- **Exercise directions**
Repeat verbatim each line from the line with "Given: Click the" to the end of the entries. Pictures do not belong in the copy.

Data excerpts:
--

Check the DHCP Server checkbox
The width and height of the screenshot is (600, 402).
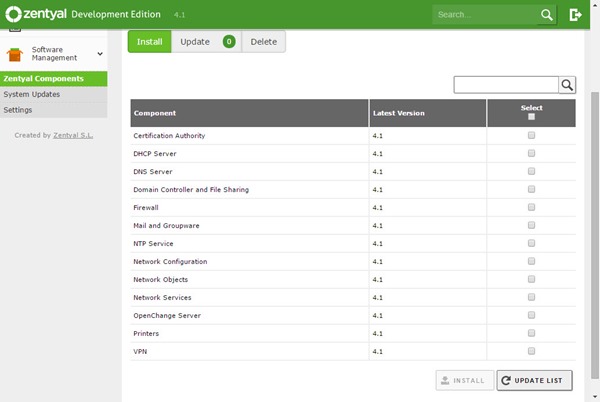pyautogui.click(x=531, y=153)
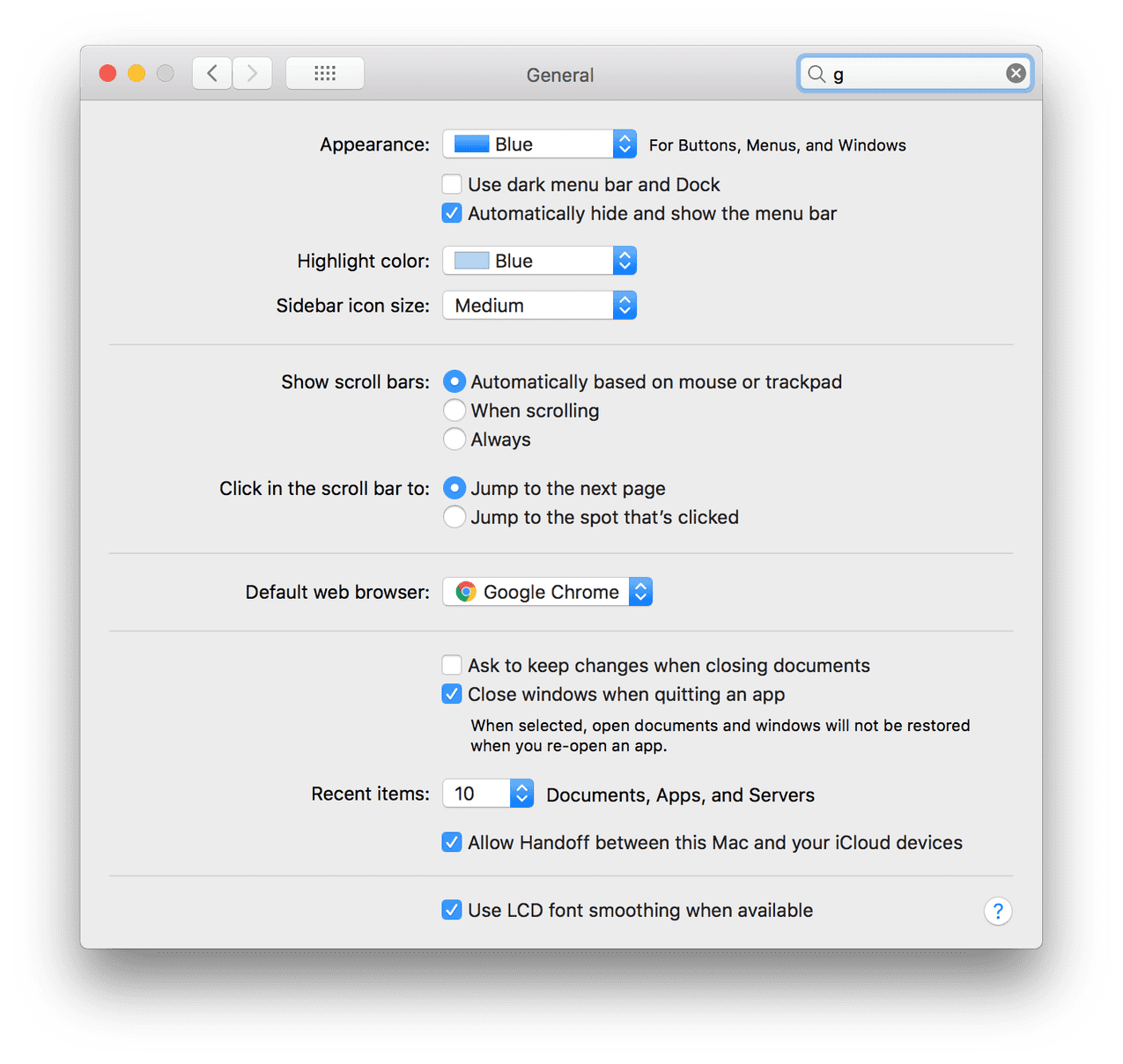Click the forward navigation arrow
The image size is (1123, 1064).
point(252,73)
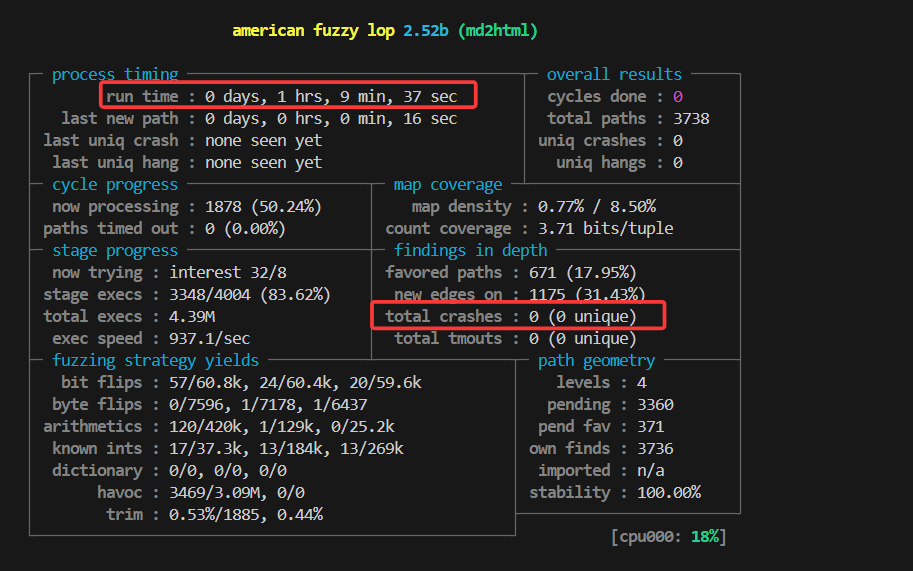Select the "overall results" section header

click(x=614, y=74)
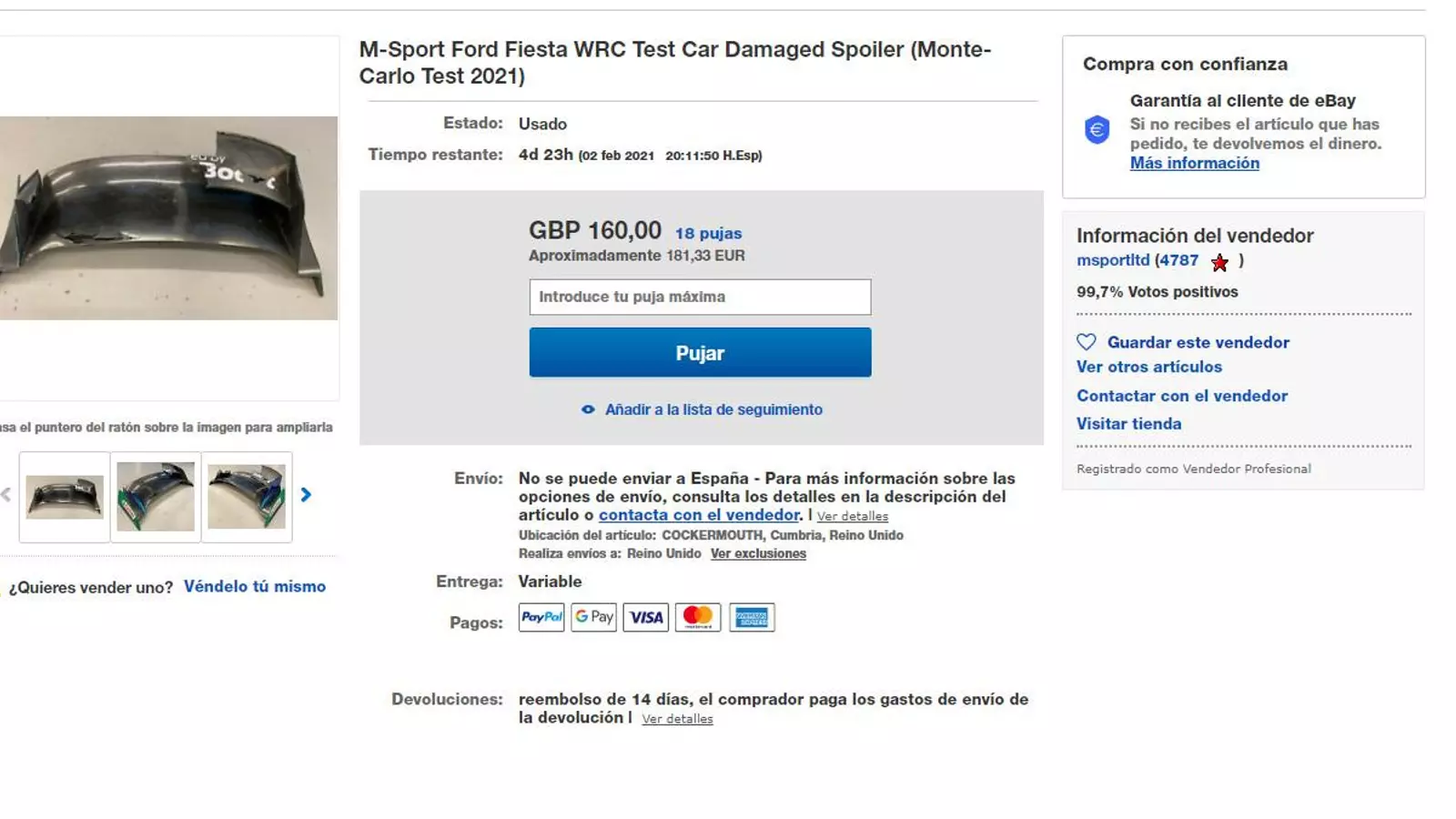Click the Visa card icon
Screen dimensions: 1456x819
646,618
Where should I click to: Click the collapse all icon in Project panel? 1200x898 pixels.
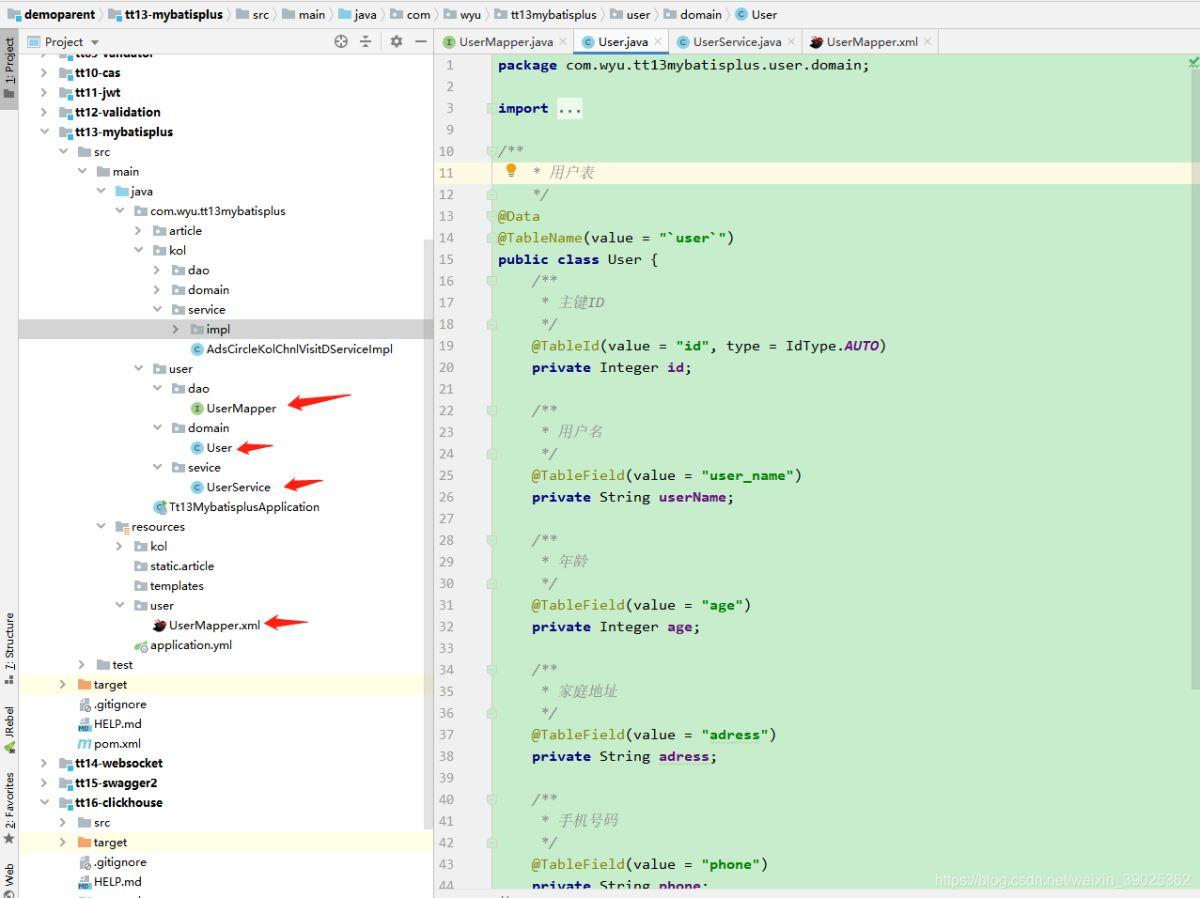click(366, 41)
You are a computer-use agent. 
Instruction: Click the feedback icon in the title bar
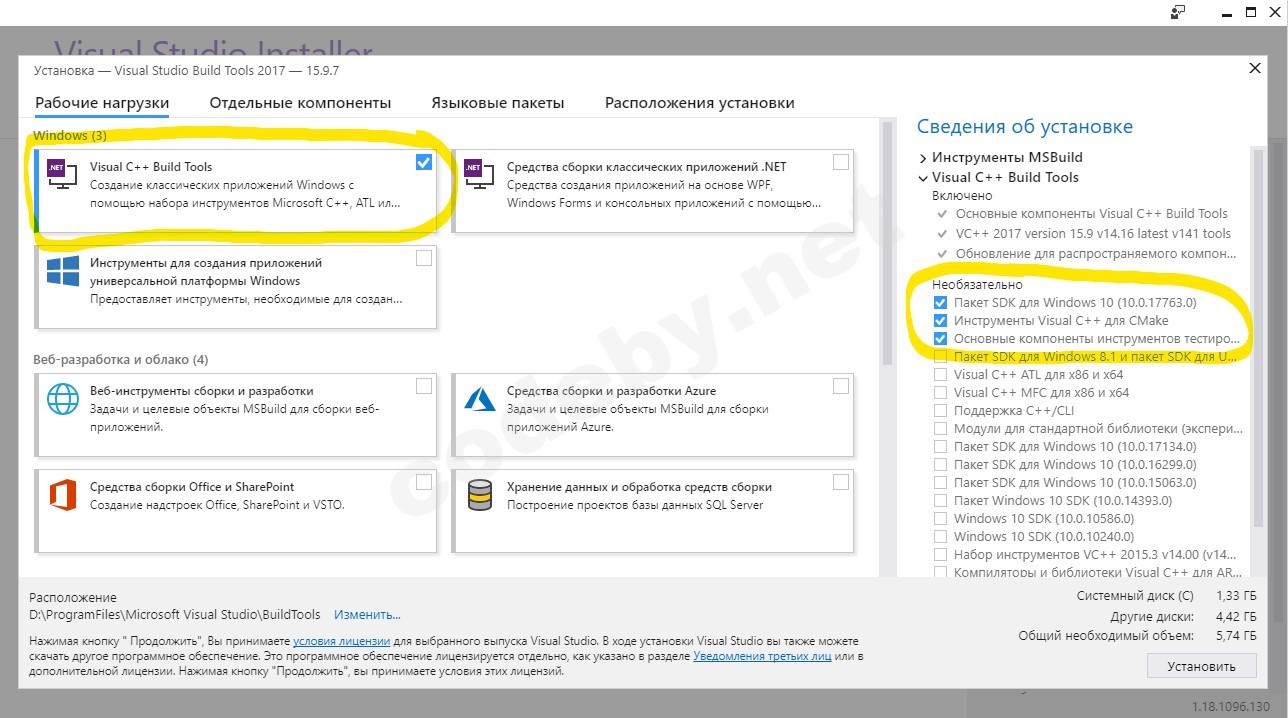pos(1178,13)
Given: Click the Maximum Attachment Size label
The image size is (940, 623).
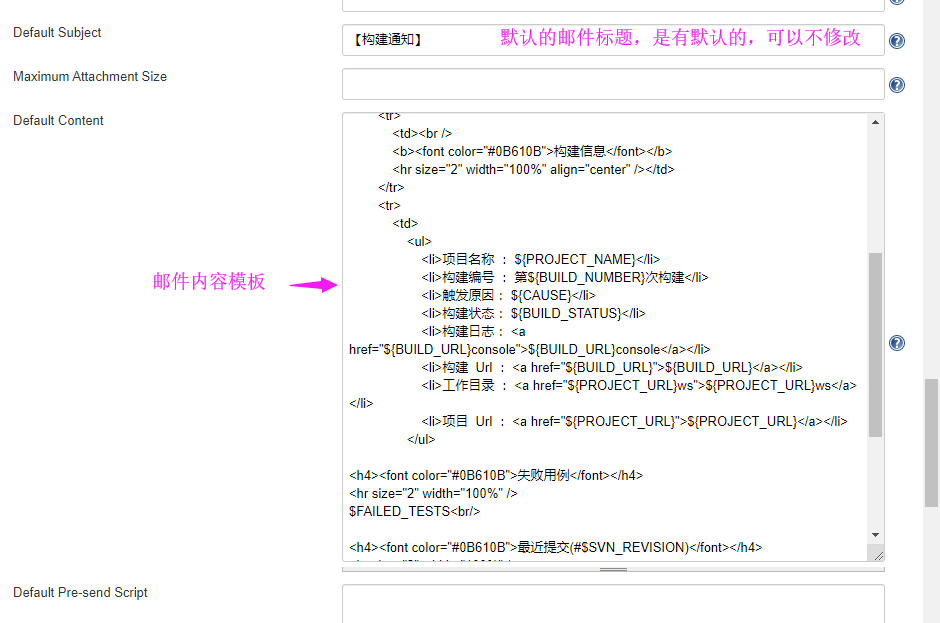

--

- **Exercise solution**
Given: Click the Maximum Attachment Size label
The image size is (940, 623).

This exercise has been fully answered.